9.5
February 19, 2021

Borderline Personality Disorder is Attachment Trauma.

Unfortunately, Borderline Personality Disorder has been portrayed in the media as something bad—something to be afraid of.

Therapists are often taught the same in school.

Many therapists learn to fear these clients as the ones who will slice their wrists if left alone. 

When many think of Borderline, they think of the visible: intense anger, fluctuating moods, and black-or-white thinking.

Many therapists refuse to work with this population.

If they suspect this is someone’s diagnosis, they often quickly terminate, leaving the client lost, confused, and feeling the same terror a tormented child feels when their caregiver doesn’t come for them. 

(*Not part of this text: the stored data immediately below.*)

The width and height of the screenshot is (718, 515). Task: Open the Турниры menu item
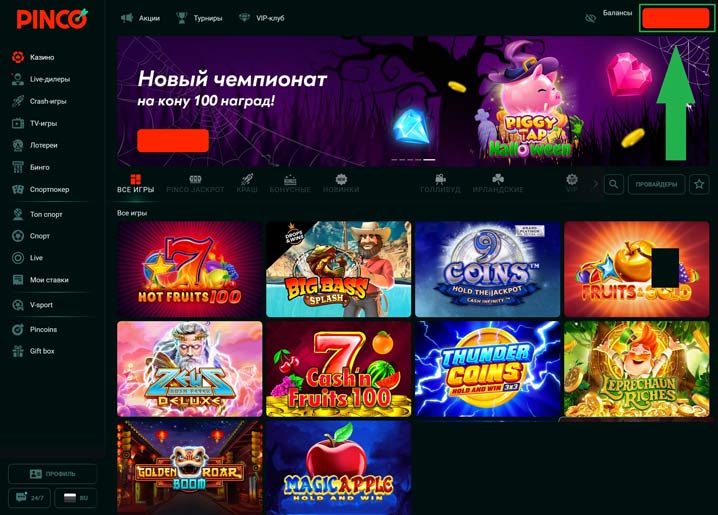(x=200, y=18)
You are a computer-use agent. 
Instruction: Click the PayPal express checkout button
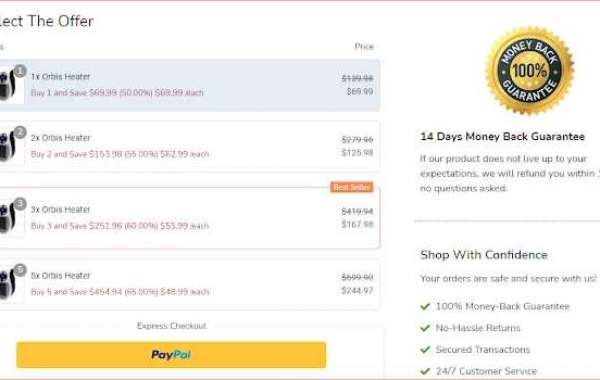point(171,355)
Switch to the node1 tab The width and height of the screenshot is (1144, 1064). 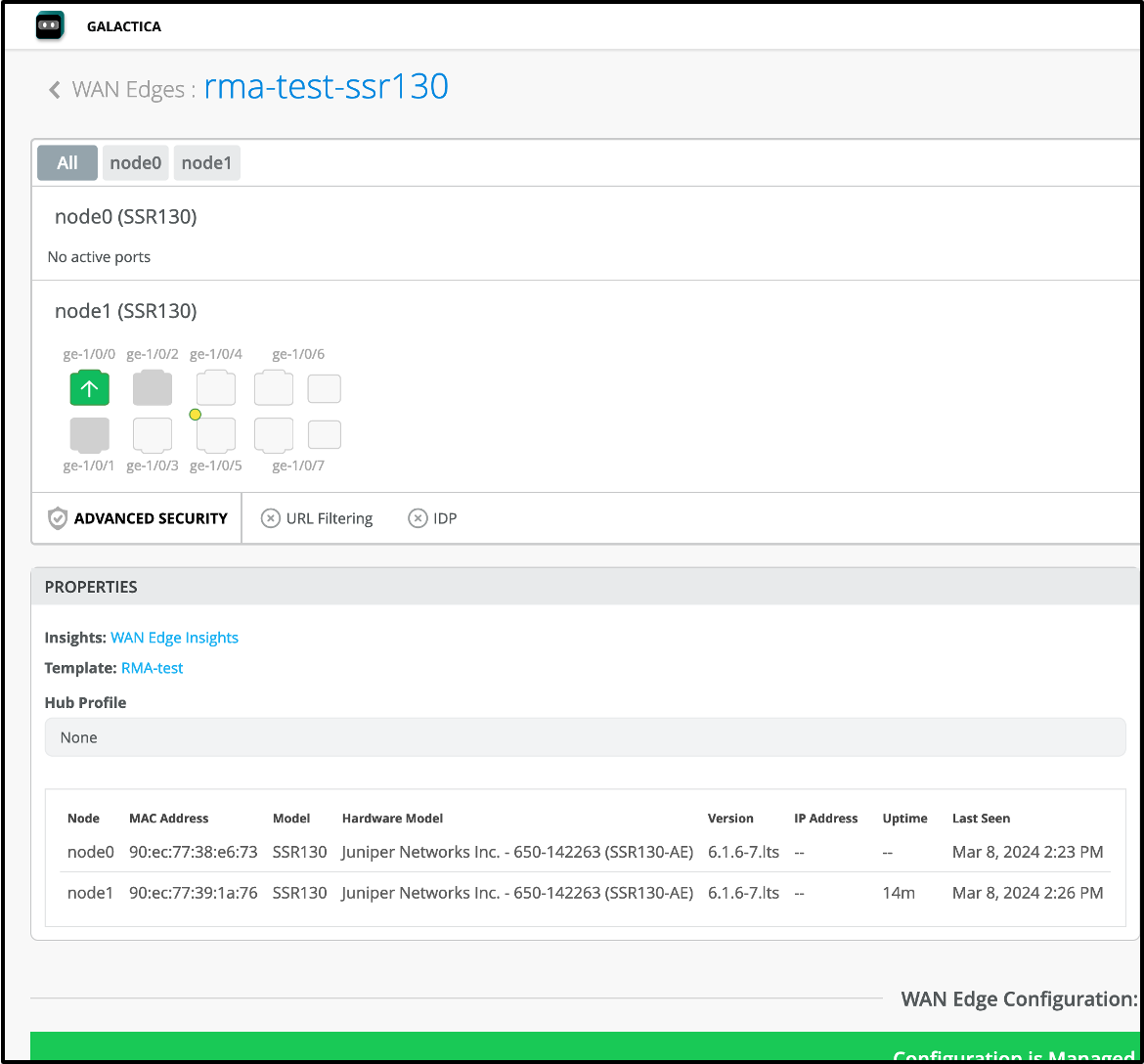tap(206, 163)
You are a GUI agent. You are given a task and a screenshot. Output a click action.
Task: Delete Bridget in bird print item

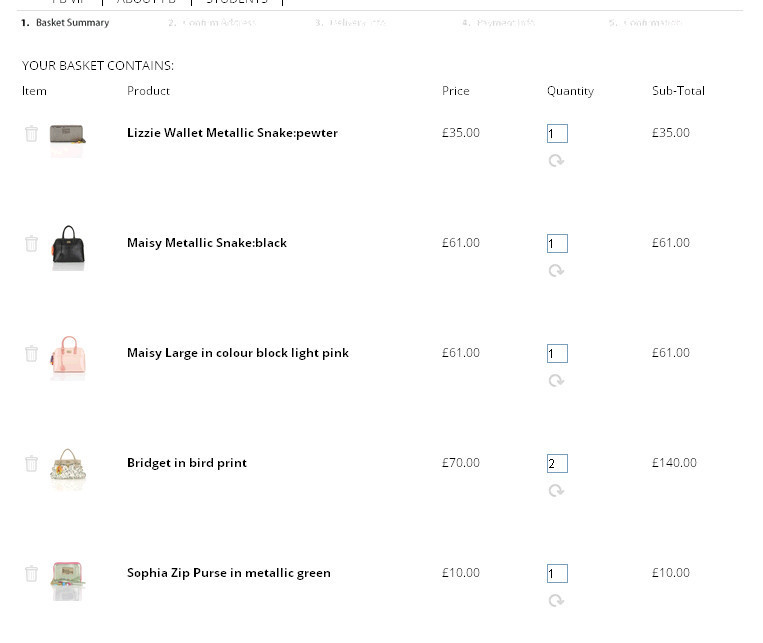tap(31, 464)
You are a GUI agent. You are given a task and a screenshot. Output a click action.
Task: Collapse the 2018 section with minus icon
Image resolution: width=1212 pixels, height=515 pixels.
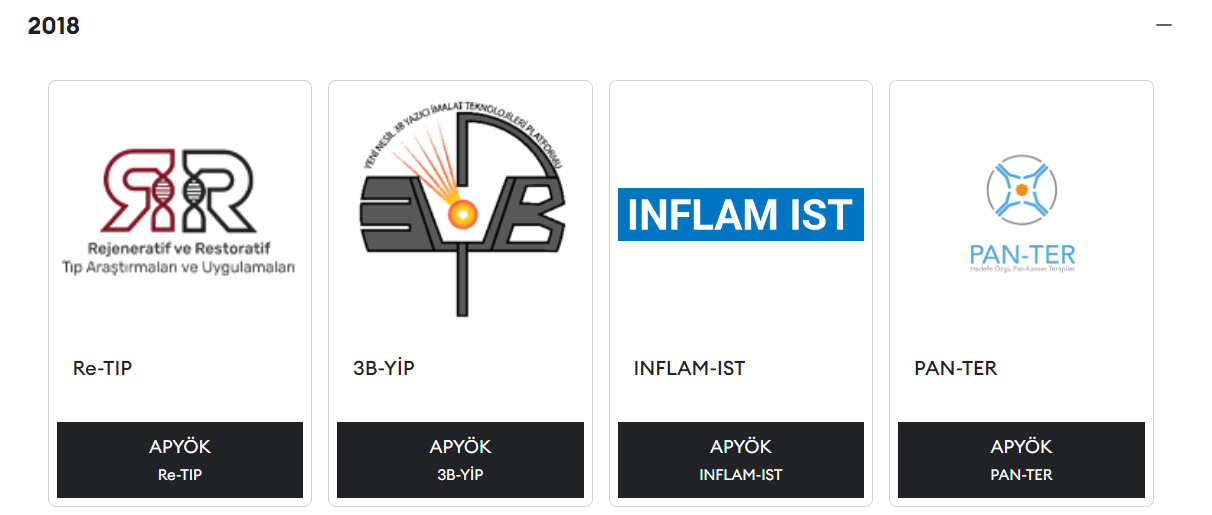coord(1163,26)
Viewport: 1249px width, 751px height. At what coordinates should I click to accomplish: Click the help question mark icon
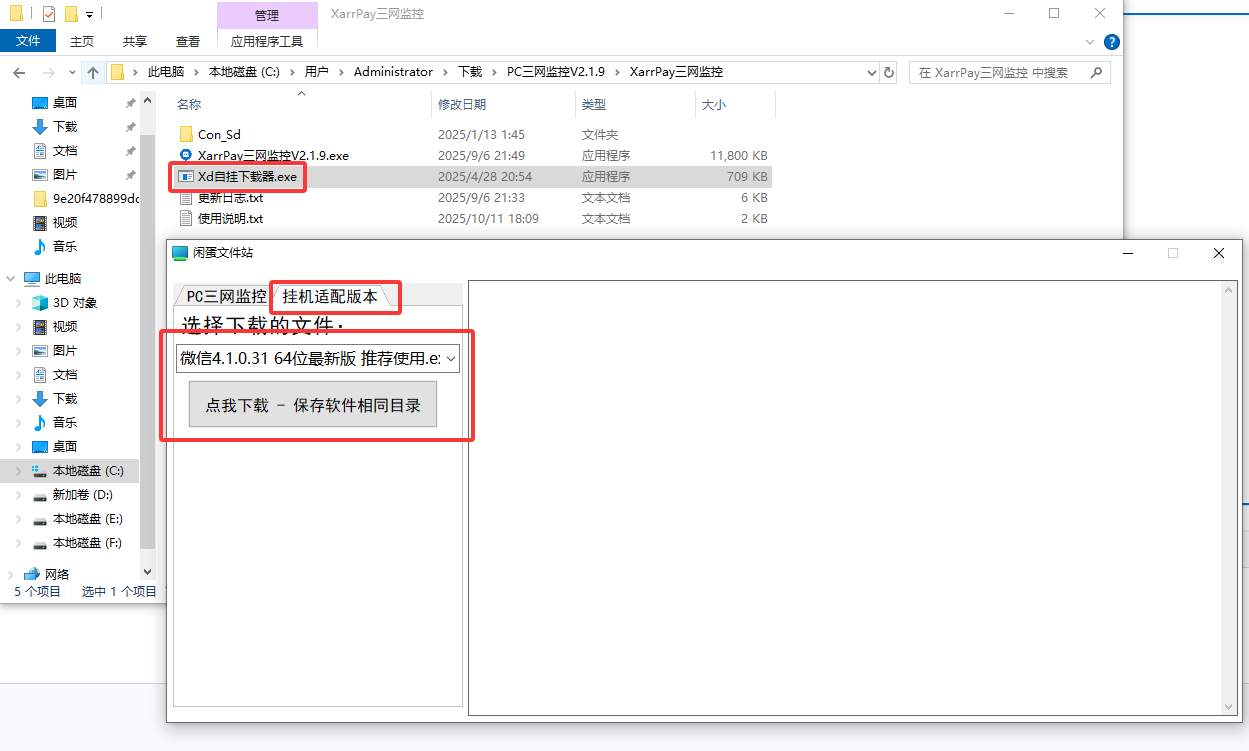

I’ve spent three years reading everything I can on this diagnosis after being given it myself, and after speaking to those with the label and watching many videos and lectures available on this topic, I feel confused and concerned about how this population is worked with.

I don’t support the way this diagnosis is portrayed in the media or graduate programs, nor do I support the behavior of the clinicians who quickly terminate these patients.

I believe the field is doing a disservice to this population by looking at it as an emotional regulation disorder rather than a “broken heart disorder” stemming from early childhood attachment trauma.

When we look at the symptoms of Borderline, we are not just speaking of some “fear of abandonment” or someone who is “too emotional.” 

What these individuals feel is not just in their minds. 

It’s felt throughout the entire body—from their head to their toes—that their caregiver is gone and not returning. 

Why do they feel this way? 

They feel this way because they were terrorized as infants when their caregivers did not pick them up, attune to them, and provide them the most basic human need—love. 

People with Borderline Personality Disorder are not bad.

They are adults with hurt children inside.

People with Borderline Personality Disorder do not care much about having adult-to-adult relationships. 

Instead, they are constantly seeking a parent figure. 

They want someone to pick them up, love them unconditionally, and never put them down. 

These clients may come across as clingy. Many do not gently pull at people to pick them up. Instead, they often grab at them, yank them, and forcefully require that they love them intensely.

I can understand feeling hesitant to work with this population because of what the media portrays, but I think if you really begin to see this disorder as stemming from lack of attunement in childhood rather than seeing it as adults who can’t regulate themselves, you’d be taking a step in a better direction. 

I get a lot of pushback from people when I say I don’t like Dialectical Behavioral Therapy for this attachment trauma, but I don’t. 

From personal experience, I found the treatment hyper-focused on a few dimensions of the disorder—emotional regulation, self-injurious behaviors, and impulsivity. 

This wasn’t, and never has been, the core of my pain. 

My pain began when my first therapist suddenly closed her practice; I felt abandoned. Five years later, I still cry.

I feel constant grief, like a child in the Spitz attachment studies who never smiles during the three months of their mother’s absence, no matter who else tries to hold them.

This pain is real, and it stems from very early childhood.

In five years of therapy, I have made two therapists into this mother figure and lost both of them in painful ways—neither made sense.

I tried Dialectical Behavioral Therapy, but it didn’t help with my mother wound. I still went to bed crying, and few experiences brought me joy. 

There are many dimensions to Borderline, and therapists hyper-focus on the ones that are most visible.

For those who do not struggle with these dimensions, you may suffer quietly to yourself.

If you do get the label of Borderline, you’re unlikely to be referred to a treatment that focuses on the most painful aspect: abandonment. 

You’ll learn to regulate your emotions, but that void will still likely be there.

I think it’s time we look at the quieter symptoms of BPD and reconsider what dimensions are most affecting the person. 

If it is indeed suffering related to abandonment trauma and longing for a loving parent, we should be considering more attachment-focused therapies.

Lastly, if you’re a clinician, I ask that you always set these clients down gently if you need to and allow for longer transition times. 

You may see your ending as ethical by calling it termination, but for this population, the stern boundaries with three closing sessions or one final session, and that’s it, is a stab in their greatest wound. 

You may not know what it feels like to experience this pain, but trust us when we say these archaic termination practices are causing us more harm than good. 

Go slowly with this population; if they need more time before they are ready to leave, listen. 

One day, with your help, they will likely develop a positive internal working model of attachment to themselves and walk away. 

It takes time, though. 

Please be gentle. And remember, they are adults with crying children inside.